◆ **SELECTED TEXT**
——

I think that any variable containing coordinate data should be allowed to have bounds (as currently indicated by Appendix A), which I understand to include the formula terms of a coordinate variable. I think this makes them more independently interpretable, and the convention therefore more robust. I understand your point, that if a variable is used only as a formula term of a coordinate variable, you could find its bounds by looking at the formula_terms of the bounds of the coordinate variable. But this is rather indirect. There is nothing that points "up" from a formula term variable to the coordinate variable. You can only see this link from the top down. A general feature of CF is that things are self-describing. Consistent with this idea, I would like to be able to find the bounds of any variable by inspecting that variable alone.

Another argument, which is weaker but I think valid, is that a formula terms variable might also serve as a coordinate variable in its own right. It is contrived, but possible that pressure might be both a coordinate variable, and a formula term for a hybrid sigma-pressure coordinate variable, for example. Allowing this possibility means that we can't prevent formula terms from having bounds.

You prefer that formula terms should not have bounds. David and I prefer that bounds should not have formula terms. I suggest, therefore, that the best solution is to allow both, but insist that they must be consistent if both present. This was the last point of my comment above. It is a rule we can write down in the conformance document to be implemented in the CF checker. (By the way, I've been aware that we disagreed about this for at least a decade. I thought it might come to a head one day. :-)

On the other point, perhaps this would be even plainer, although repetitive: "The formula_terms attribute may be attached to any variable that has a standard_name listed in Appendix D, or which is the bounds variable of a coordinate variable with a standard_name listed in Appendix D."

——

◆ **PROBLEMS**
1. In the discussion of CF formula terms and bounds, which variable does the writer give as an example of one that could be both a coordinate variable and a formula term?
2. Write the next part of the discussion of CF formula terms and bounds, starting after its final sentence.

◆ **DATASET SECTION**
——

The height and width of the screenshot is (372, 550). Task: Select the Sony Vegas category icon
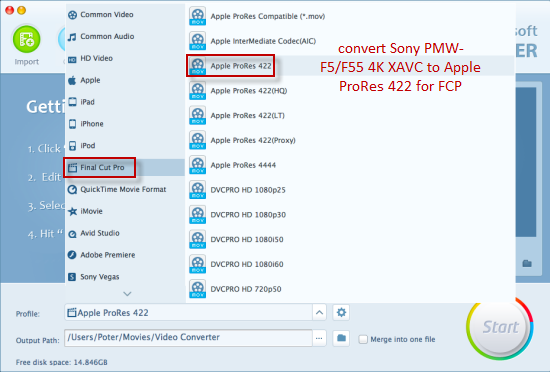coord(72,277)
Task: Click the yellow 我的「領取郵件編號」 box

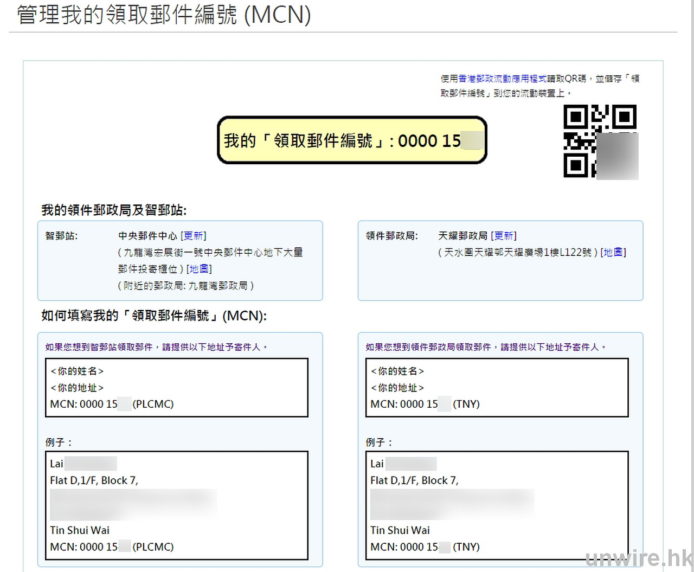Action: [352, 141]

——

◆ **THE RESPONSES**
1. Pressure, which could also be a formula term for a hybrid sigma-pressure coordinate variable.

2.
I agree, there are no implied names for bounds. They have to be named explicitly by a bounds attribute.

Best wishes

Jonathan

comment:7 Changed 17 months ago by martin.juckes

Hello All,

while there is some value in Jonathan's compromise, I'm concerned that it will make life very difficult for the struggling software developer. When my software encounters a variable with formula terms and bounds, it should, perhaps, start looking for the bounds associated with the formula terms. In Karl's approach the formula terms attribute on the bounds variable explicitly states that one component of the formula shares the same variable as the parent coordinate variable (i.e. orog) but in David's approach this information is implicit through the absence of a bounds attribute on orog. While the information is complete in theory, I don't like the idea of constructing the formula based on presence or absence of an attribute which is optional (i.e. the bounds attribute of the formula terms. I probably have not fully understood the spirit of #140, but perhaps that spirit could be better supported by making a clear statement that the formula_terms attribute is an exception to the general rule because there will generally be good reasons for it to have different values.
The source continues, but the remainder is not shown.